**WHAT THIS TASK INVOLVES:** Copy the entire listing, down to the final line, exactly.

════════════════

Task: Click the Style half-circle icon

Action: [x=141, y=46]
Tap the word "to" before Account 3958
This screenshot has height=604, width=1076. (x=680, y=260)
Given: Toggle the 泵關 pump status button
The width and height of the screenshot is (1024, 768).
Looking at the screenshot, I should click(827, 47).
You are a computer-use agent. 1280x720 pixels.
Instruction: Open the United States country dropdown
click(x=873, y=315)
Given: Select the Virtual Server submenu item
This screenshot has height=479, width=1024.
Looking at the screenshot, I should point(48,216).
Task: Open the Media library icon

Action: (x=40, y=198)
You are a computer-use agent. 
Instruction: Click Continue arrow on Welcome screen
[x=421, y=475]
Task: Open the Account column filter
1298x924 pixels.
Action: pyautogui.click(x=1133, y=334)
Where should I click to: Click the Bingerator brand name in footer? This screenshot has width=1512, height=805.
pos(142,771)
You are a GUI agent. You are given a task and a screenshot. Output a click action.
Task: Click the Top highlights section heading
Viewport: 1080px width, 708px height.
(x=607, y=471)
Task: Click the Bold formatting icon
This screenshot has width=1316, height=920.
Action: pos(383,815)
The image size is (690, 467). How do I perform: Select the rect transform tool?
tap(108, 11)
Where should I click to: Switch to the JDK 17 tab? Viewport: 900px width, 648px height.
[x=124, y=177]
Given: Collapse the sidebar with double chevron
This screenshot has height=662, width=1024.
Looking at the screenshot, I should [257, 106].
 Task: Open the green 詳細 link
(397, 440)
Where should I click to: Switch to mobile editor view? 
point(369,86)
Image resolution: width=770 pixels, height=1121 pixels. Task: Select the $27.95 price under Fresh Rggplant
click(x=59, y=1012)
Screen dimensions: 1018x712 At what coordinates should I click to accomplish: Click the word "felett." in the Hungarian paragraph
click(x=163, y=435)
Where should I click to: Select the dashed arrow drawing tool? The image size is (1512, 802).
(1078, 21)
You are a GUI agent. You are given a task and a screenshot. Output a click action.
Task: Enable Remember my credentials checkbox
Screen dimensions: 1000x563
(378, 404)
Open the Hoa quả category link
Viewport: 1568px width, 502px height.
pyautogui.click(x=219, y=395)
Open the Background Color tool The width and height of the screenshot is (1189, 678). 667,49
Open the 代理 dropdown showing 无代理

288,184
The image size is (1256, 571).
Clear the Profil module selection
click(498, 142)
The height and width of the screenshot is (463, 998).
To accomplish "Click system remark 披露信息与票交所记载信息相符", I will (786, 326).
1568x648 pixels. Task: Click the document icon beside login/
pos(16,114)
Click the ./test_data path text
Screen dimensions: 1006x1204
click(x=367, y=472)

════════════════

**YOUR RESPONSE:**
Task: Click the Style half-circle icon

Action: [x=141, y=46]
Tap the word "to" before Account 3958
This screenshot has height=604, width=1076. (x=680, y=260)
Given: Toggle the 泵關 pump status button
The width and height of the screenshot is (1024, 768).
Looking at the screenshot, I should click(827, 47).
You are a computer-use agent. 1280x720 pixels.
Instruction: Open the United States country dropdown
click(x=873, y=315)
Given: Select the Virtual Server submenu item
This screenshot has height=479, width=1024.
Looking at the screenshot, I should point(48,216).
Task: Open the Media library icon

Action: (x=40, y=198)
You are a computer-use agent. 
Instruction: Click Continue arrow on Welcome screen
[x=421, y=475]
Task: Open the Account column filter
1298x924 pixels.
Action: pyautogui.click(x=1133, y=334)
Where should I click to: Click the Bingerator brand name in footer? This screenshot has width=1512, height=805.
pos(142,771)
You are a GUI agent. You are given a task and a screenshot. Output a click action.
Task: Click the Top highlights section heading
Viewport: 1080px width, 708px height.
(x=607, y=471)
Task: Click the Bold formatting icon
This screenshot has width=1316, height=920.
Action: pos(383,815)
The image size is (690, 467). How do I perform: Select the rect transform tool?
tap(108, 11)
Where should I click to: Switch to the JDK 17 tab? Viewport: 900px width, 648px height.
[x=124, y=177]
Given: Collapse the sidebar with double chevron
This screenshot has height=662, width=1024.
Looking at the screenshot, I should [257, 106].
 Task: Open the green 詳細 link
(397, 440)
Where should I click to: Switch to mobile editor view? 
point(369,86)
Image resolution: width=770 pixels, height=1121 pixels. Task: Select the $27.95 price under Fresh Rggplant
click(x=59, y=1012)
Screen dimensions: 1018x712 At what coordinates should I click to accomplish: Click the word "felett." in the Hungarian paragraph
click(x=163, y=435)
Where should I click to: Select the dashed arrow drawing tool? The image size is (1512, 802).
(1078, 21)
You are a GUI agent. You are given a task and a screenshot. Output a click action.
Task: Enable Remember my credentials checkbox
Screen dimensions: 1000x563
(378, 404)
Open the Hoa quả category link
Viewport: 1568px width, 502px height.
pyautogui.click(x=219, y=395)
Open the Background Color tool The width and height of the screenshot is (1189, 678). 667,49
Open the 代理 dropdown showing 无代理

288,184
The image size is (1256, 571).
Clear the Profil module selection
click(498, 142)
The height and width of the screenshot is (463, 998).
To accomplish "Click system remark 披露信息与票交所记载信息相符", I will (786, 326).
1568x648 pixels. Task: Click the document icon beside login/
pos(16,114)
Click the ./test_data path text
Screen dimensions: 1006x1204
click(x=367, y=472)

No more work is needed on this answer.